Vietnam’s GDP growth in the first quarter of 2018 reached an 11 year high, at 7.38%, and exceeded current year forecast, in a quarter which is historically the lowest quarter for GDP growth. This is largely because the first quarter includes the main public holiday for the Lunar New Year, when virtually all manufacturing stops and this year was no exception with nearly all factories closing for a full two week period. This augers well for meeting or exceeding the target for the year of 6.8%.

The GDP growth figure was favorably impacted by the 11.6% growth in the Index of Industrial Production, far higher than that of the last 3 years and more than double the growth seen in the first quarter of 2017. The GSO has also stated that the confidence of both the local and foreign business communities.
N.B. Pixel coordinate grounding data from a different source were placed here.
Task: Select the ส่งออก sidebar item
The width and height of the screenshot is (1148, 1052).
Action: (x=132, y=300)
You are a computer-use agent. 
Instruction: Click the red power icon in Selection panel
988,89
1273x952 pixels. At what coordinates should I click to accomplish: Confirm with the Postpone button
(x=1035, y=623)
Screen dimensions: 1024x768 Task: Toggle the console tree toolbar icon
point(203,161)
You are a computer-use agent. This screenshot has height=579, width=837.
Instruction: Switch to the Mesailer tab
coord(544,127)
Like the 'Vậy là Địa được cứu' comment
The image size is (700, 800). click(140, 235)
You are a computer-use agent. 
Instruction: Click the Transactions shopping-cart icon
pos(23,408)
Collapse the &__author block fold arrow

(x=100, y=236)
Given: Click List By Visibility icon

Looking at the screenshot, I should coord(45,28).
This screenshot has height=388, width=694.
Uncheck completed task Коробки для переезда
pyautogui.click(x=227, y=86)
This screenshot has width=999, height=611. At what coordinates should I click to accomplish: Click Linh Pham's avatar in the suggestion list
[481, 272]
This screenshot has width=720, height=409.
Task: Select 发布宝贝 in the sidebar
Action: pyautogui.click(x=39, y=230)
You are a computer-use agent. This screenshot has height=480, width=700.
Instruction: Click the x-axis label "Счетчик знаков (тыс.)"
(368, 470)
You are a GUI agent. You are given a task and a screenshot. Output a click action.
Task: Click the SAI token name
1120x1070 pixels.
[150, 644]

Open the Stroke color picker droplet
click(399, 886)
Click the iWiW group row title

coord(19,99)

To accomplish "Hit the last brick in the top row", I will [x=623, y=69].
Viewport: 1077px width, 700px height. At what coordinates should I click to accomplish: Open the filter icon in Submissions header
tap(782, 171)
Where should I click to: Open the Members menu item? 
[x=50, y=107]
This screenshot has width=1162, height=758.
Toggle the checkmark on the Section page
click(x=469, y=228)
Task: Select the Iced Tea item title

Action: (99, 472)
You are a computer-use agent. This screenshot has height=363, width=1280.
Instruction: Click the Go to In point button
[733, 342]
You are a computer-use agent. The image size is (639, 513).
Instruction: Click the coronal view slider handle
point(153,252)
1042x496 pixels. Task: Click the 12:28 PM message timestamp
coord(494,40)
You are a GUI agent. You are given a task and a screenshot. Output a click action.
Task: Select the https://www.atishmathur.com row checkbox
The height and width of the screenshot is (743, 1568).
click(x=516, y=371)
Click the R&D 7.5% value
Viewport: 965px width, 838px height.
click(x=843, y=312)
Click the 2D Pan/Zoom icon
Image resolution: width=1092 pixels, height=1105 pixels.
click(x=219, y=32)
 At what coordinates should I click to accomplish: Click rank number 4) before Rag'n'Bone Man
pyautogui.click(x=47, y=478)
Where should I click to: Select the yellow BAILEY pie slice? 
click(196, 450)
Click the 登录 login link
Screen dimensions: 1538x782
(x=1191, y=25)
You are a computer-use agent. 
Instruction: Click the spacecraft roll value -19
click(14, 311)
In a survey conducted in March of over 6,500 enterprises, 91% believe their second quarter production will be better than the first quarter.

These views are also supported by surveys of Japanese firms by The Japanese External Trade Organisation (Jetro) nd the European Chamber of Commerce in Vietnam.

It is also important to note that as Vietnam joins more multilateral and bilateral trade agreements certain sectors will benefit from further foreign investment from both new investors and increased investment from existing investors. It is widely expected that the EU Vietnam Free Trade Agreement will come into effect this year and of the European Companies interviewed by Eurocham Vietnam 50% looking to significantly increase investment. In addition the CPTPP the new TPP ex USA has also now been signed and is expected to be ratified in the next 9-12 months.

On another upbeat note, the Vietnam Investment Review based on interviews with some leading foreign banks is looking for the VND US dollar exchange rate to end the year between 22,500 and 22,900. This seems quite reasonable bearing in mind the expectations of a weakening US dollar and the record foreign exchange reserves of over US$ 50 billion, new FDI remittances of US$ 12-15 billion, an estimated US$ 6 billion from M & A activity and over US$ 10 billion from overseas remittances.

This all looks good provided there are no unforeseen external shocks which in the current environment cannot be ruled out.